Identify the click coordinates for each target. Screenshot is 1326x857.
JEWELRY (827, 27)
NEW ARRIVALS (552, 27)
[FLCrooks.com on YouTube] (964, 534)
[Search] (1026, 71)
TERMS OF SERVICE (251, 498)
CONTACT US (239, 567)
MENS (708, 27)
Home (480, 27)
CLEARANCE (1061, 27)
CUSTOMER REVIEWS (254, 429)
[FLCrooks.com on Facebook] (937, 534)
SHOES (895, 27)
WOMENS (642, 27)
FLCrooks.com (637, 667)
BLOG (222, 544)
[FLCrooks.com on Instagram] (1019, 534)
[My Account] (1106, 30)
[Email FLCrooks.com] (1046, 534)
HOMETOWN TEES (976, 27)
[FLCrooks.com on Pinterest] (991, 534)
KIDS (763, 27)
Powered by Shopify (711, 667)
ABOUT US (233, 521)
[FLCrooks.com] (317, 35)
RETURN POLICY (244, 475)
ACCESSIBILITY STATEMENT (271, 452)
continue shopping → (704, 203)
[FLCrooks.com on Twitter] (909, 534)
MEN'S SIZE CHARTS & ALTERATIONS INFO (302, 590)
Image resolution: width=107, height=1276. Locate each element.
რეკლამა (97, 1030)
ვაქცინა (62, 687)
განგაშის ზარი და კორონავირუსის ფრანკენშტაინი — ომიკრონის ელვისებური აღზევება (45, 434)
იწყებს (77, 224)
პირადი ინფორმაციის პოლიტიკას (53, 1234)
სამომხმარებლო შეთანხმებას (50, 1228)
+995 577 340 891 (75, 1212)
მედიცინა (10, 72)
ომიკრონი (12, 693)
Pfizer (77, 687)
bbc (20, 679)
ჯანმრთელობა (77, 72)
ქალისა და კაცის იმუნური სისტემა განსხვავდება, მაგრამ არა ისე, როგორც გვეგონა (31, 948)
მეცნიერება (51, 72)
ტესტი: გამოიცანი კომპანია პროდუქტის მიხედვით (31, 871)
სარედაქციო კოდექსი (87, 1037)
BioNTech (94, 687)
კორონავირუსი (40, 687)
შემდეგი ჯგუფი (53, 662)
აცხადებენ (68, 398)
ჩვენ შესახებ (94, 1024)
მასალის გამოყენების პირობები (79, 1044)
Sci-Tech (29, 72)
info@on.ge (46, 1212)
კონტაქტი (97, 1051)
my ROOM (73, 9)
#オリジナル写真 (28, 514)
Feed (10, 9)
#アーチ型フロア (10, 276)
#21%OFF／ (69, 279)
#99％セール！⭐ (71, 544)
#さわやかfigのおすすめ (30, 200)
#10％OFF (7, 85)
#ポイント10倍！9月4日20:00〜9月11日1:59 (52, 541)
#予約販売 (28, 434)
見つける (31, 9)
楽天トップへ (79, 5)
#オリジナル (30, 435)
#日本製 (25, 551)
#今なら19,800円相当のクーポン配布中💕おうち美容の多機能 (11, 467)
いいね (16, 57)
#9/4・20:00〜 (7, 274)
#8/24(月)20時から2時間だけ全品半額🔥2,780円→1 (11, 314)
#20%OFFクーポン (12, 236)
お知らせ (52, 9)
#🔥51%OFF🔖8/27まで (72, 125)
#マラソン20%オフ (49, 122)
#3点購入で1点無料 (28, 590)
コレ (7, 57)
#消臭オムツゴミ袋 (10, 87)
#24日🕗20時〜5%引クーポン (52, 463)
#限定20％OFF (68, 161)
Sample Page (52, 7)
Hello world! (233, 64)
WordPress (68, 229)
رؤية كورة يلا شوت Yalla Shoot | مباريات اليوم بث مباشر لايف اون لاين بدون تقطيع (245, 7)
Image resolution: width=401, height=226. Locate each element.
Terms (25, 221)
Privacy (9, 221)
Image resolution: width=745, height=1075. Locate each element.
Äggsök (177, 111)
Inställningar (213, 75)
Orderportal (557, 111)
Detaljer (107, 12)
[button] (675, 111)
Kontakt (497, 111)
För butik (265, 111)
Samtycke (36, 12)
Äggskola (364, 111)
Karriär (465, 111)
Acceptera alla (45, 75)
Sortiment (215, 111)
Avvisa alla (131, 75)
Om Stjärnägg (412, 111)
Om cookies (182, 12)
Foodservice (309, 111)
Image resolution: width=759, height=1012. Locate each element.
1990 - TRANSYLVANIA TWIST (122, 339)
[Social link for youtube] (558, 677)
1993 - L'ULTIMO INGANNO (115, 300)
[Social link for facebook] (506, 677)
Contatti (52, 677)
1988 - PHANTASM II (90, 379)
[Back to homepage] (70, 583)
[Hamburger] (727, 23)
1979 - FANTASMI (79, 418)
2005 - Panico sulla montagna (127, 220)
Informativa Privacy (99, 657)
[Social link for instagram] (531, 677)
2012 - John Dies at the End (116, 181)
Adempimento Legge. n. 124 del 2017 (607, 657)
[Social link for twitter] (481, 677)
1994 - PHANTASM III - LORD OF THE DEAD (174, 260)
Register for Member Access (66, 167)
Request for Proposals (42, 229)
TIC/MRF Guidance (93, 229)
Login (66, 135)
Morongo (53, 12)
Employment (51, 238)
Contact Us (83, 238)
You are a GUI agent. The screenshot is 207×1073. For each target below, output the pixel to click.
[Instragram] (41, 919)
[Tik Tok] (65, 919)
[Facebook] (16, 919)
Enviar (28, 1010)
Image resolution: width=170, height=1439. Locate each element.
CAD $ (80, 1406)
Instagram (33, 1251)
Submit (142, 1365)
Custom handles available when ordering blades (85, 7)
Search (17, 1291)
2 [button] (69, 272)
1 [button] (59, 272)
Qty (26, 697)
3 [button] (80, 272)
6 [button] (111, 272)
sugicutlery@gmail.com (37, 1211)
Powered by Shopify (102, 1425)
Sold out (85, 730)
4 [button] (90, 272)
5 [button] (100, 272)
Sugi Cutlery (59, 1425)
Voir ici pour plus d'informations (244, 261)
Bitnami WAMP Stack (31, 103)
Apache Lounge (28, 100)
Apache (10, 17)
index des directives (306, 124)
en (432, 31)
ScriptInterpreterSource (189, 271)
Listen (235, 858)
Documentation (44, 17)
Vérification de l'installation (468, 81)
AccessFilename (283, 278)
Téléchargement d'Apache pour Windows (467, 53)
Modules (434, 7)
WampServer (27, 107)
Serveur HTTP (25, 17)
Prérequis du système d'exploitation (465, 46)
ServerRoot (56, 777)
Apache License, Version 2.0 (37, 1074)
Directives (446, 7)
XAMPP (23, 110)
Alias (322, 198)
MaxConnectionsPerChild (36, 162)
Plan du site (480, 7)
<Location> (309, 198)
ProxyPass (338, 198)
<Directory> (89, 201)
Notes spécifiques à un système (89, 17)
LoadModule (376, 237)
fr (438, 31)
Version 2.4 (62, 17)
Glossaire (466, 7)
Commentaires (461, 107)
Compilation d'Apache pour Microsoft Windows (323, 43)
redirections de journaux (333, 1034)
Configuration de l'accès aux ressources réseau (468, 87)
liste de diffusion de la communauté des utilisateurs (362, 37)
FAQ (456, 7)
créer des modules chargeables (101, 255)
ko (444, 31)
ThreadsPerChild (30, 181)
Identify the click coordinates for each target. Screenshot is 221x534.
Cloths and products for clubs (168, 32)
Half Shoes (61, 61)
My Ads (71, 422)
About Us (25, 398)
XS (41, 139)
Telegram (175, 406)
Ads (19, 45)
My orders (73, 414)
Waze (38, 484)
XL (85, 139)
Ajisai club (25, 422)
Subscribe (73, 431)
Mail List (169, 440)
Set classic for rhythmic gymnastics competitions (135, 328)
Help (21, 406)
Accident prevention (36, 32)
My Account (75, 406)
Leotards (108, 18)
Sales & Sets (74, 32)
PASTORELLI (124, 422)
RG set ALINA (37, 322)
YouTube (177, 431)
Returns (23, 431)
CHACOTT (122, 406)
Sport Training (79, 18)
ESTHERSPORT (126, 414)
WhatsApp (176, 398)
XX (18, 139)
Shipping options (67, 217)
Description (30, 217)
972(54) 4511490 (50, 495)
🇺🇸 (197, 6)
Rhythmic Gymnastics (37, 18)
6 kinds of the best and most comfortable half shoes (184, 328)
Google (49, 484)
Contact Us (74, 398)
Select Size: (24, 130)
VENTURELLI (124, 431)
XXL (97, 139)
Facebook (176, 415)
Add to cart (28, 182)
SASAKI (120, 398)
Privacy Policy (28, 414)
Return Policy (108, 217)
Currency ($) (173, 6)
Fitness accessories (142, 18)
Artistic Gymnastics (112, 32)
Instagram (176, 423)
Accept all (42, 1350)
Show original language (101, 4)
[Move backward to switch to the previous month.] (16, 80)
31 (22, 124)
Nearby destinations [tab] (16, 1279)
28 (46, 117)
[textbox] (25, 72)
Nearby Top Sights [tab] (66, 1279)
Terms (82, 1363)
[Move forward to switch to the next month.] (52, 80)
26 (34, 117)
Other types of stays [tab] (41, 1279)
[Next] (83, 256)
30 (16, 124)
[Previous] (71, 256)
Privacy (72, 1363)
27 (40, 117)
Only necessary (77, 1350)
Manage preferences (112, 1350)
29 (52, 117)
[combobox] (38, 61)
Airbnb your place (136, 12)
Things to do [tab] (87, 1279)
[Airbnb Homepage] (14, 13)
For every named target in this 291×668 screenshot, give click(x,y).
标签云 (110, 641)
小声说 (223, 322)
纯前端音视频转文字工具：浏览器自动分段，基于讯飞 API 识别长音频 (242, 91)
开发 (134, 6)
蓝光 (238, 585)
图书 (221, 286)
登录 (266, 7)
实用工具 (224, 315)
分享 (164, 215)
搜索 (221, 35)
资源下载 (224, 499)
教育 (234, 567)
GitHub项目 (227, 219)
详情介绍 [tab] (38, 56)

Stated goal> Reproduce only the records in the stretch from the line containing "[Hamburger] (727, 23)" through the line containing "Sugi Cutlery (59, 1425)", replacing "Social link" with "Profile link" and changing nothing else.

Answer to the problem>
[Hamburger] (727, 23)
1979 - FANTASMI (79, 418)
2005 - Panico sulla montagna (127, 220)
Informativa Privacy (99, 657)
[Profile link for instagram] (531, 677)
2012 - John Dies at the End (116, 181)
Adempimento Legge. n. 124 del 2017 (607, 657)
[Profile link for twitter] (481, 677)
1994 - PHANTASM III - LORD OF THE DEAD (174, 260)
Register for Member Access (66, 167)
Request for Proposals (42, 229)
TIC/MRF Guidance (93, 229)
Login (66, 135)
Morongo (53, 12)
Employment (51, 238)
Contact Us (83, 238)
You are a GUI agent. The screenshot is 207×1073. For each target below, output the pixel to click.
[Instragram] (41, 919)
[Tik Tok] (65, 919)
[Facebook] (16, 919)
Enviar (28, 1010)
Image resolution: width=170, height=1439. Locate each element.
CAD $ (80, 1406)
Instagram (33, 1251)
Submit (142, 1365)
Custom handles available when ordering blades (85, 7)
Search (17, 1291)
2 [button] (69, 272)
1 [button] (59, 272)
Qty (26, 697)
3 [button] (80, 272)
6 [button] (111, 272)
sugicutlery@gmail.com (37, 1211)
Powered by Shopify (102, 1425)
Sold out (85, 730)
4 [button] (90, 272)
5 [button] (100, 272)
Sugi Cutlery (59, 1425)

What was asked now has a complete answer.